CISA basically sifted through some historical logs and observed network traffic associated with exploitation of the Log4Shell vulnerability (months old at the time) targeting the organization's VMware Horizon servers used to deliver desktop virtualization (VDI) for its employees.
As with ransomware attack against the government of Albania, there are some critical lessons:
the attackers usually spend months unnoticed, exploring the network and elevating privileges. In this case, the initial access via vulnerable Vmware Horizon servers was obtained in February 2022, while a proper response was deployed only in late summer, leaving plenty of time for the attackers to steal data or cause other damage.

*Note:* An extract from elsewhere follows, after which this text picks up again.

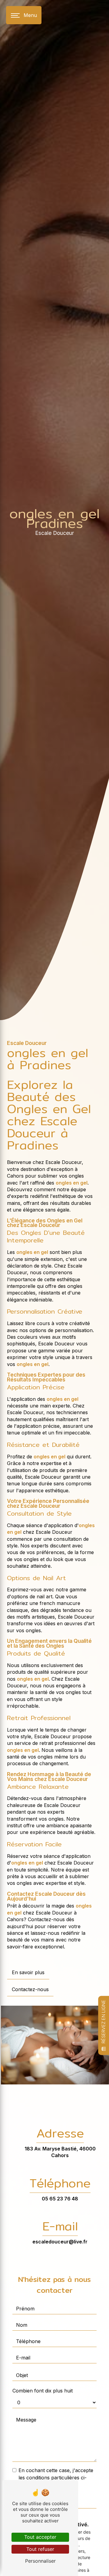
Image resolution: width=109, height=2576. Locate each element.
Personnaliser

Although phishing is the preferred technique to gain unauthorized access nowadays, the second easiest technique is exploiting public-facing applications, such as Vmware Horizon in this case (or MS Exchange, Wordpress, RDP servers, etc.)
Organizations in practice don't have time and money to continually monitor, maintain and upgrade on-premise public facing servers. In today's threat environment, running your own public facing services has simply become too costly and risky. That's especially true for government organizations, where procurement is less inclined to purchase IT as a service via pay-as-you-go schemes, opting for in-house maintenance that results in poorly run infrastructure with huge hidden costs.
Generally speaking, organizations should opt for SaaS applications wherever possible. Alternatively, fully managed services (as opposed to legacy break-fix reactive maintenance), providing constant monitoring and maintenance - should be a standard. Unless you a high tolerance to risk and ignore the hidden costs.